▸ **Records for this task**:
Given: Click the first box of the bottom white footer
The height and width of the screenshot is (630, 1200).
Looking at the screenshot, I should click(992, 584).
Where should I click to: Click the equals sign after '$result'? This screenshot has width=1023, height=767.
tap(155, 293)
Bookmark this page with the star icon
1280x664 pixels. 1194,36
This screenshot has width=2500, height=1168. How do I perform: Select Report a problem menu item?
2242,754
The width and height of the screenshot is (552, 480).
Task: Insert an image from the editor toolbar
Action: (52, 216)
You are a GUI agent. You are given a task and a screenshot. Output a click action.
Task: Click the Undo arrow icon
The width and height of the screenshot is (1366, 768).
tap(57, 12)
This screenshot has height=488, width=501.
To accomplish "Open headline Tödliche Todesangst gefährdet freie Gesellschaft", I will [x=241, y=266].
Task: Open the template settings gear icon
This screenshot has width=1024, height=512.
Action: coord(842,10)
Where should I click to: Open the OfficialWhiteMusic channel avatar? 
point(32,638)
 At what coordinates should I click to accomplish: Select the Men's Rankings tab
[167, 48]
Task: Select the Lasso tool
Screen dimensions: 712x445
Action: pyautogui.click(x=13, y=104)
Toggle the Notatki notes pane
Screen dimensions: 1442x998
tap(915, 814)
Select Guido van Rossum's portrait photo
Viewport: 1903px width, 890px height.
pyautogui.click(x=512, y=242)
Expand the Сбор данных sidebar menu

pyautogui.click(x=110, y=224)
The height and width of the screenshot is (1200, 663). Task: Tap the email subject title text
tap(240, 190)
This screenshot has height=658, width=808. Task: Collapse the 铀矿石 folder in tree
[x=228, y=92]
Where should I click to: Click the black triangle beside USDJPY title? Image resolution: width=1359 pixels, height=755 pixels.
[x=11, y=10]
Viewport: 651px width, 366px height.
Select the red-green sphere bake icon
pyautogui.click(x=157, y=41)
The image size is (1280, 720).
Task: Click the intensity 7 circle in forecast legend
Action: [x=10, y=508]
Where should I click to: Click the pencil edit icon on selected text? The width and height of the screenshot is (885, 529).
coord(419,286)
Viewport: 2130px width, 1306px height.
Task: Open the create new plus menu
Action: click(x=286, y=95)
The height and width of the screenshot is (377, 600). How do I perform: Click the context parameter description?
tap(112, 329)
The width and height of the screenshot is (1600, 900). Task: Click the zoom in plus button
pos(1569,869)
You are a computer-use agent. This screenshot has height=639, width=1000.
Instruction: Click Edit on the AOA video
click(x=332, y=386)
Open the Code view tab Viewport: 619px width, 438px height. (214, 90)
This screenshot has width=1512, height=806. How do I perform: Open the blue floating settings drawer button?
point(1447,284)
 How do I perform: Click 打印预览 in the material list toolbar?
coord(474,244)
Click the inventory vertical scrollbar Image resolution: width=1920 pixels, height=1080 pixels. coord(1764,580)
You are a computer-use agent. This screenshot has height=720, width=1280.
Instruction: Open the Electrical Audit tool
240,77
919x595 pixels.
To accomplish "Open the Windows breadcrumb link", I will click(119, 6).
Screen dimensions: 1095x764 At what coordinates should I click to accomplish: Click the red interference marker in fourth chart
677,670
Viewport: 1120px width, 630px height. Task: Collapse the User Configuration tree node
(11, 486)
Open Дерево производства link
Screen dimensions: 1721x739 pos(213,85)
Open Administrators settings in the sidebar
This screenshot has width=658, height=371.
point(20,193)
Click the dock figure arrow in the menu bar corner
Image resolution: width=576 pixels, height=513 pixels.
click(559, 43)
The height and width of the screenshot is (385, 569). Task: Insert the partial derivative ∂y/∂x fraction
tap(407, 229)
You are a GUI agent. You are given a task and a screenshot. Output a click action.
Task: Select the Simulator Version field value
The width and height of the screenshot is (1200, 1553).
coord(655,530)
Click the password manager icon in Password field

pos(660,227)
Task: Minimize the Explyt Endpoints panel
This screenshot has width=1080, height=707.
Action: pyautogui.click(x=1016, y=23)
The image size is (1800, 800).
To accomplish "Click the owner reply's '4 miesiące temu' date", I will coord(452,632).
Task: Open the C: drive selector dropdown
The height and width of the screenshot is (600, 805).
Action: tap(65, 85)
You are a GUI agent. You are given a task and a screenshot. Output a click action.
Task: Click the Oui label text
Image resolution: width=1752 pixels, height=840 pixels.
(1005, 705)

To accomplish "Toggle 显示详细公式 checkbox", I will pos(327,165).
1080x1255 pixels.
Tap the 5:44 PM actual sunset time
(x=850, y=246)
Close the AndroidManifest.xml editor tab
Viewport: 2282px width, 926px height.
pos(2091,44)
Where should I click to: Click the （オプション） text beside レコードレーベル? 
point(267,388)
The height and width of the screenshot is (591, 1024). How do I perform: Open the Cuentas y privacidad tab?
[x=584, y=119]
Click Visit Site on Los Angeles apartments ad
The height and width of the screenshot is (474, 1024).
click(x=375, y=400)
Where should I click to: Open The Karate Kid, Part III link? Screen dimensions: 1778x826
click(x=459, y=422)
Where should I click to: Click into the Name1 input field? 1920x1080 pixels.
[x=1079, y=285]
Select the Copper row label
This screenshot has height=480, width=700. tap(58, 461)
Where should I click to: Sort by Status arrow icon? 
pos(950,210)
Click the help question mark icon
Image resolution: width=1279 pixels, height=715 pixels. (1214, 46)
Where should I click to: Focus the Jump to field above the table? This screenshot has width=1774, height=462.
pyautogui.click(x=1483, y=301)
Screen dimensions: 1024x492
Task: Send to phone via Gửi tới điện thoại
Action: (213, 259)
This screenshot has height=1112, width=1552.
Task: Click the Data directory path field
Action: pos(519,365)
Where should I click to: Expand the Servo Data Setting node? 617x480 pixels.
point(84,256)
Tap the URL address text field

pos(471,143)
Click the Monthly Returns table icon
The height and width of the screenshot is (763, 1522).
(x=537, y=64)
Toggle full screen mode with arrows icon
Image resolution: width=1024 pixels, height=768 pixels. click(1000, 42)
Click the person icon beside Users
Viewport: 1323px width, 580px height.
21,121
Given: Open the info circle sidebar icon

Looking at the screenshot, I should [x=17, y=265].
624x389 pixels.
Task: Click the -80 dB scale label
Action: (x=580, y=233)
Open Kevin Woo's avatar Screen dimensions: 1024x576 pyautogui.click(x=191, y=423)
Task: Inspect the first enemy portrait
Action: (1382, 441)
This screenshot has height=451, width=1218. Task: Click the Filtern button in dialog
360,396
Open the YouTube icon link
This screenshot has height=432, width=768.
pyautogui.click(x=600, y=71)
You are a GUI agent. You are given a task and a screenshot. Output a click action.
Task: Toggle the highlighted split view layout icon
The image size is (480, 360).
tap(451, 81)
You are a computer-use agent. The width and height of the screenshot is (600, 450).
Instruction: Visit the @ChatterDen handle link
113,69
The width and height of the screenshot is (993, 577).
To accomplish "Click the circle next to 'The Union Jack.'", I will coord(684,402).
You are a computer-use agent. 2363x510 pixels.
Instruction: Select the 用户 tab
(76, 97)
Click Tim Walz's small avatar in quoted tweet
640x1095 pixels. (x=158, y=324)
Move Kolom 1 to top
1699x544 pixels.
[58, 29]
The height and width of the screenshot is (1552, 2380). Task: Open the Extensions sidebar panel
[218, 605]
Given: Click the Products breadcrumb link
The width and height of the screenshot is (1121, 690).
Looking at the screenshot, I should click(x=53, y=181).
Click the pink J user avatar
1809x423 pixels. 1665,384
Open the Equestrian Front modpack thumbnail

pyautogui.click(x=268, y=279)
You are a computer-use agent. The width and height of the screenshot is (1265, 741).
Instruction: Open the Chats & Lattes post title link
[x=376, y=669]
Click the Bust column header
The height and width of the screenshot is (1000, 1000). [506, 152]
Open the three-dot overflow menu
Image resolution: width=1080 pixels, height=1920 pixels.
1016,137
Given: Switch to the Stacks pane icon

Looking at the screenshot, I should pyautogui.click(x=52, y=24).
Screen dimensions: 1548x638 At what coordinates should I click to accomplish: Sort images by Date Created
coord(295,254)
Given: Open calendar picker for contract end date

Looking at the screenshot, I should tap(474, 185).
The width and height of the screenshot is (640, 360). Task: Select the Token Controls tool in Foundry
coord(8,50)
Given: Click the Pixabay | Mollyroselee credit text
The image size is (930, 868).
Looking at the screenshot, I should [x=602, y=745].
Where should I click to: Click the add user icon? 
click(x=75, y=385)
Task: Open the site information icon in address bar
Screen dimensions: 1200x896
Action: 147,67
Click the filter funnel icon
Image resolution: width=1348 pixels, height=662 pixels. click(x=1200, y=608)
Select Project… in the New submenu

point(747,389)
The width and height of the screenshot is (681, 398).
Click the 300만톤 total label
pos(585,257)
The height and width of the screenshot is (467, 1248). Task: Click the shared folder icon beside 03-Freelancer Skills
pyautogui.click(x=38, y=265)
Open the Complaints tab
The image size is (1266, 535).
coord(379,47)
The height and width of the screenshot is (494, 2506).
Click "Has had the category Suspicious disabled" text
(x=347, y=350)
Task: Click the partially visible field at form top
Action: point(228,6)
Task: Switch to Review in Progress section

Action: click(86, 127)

▸ **Required work**:
Above is a listing; print exactly its lines from the one with "919x595 pixels." through the one with "Open Administrators settings in the sidebar", and no other lines.

▸ **Worked solution**:
919x595 pixels.
To accomplish "Open the Windows breadcrumb link", I will click(119, 6).
Screen dimensions: 1095x764 At what coordinates should I click to accomplish: Click the red interference marker in fourth chart
677,670
Viewport: 1120px width, 630px height. Task: Collapse the User Configuration tree node
(11, 486)
Open Дерево производства link
Screen dimensions: 1721x739 pos(213,85)
Open Administrators settings in the sidebar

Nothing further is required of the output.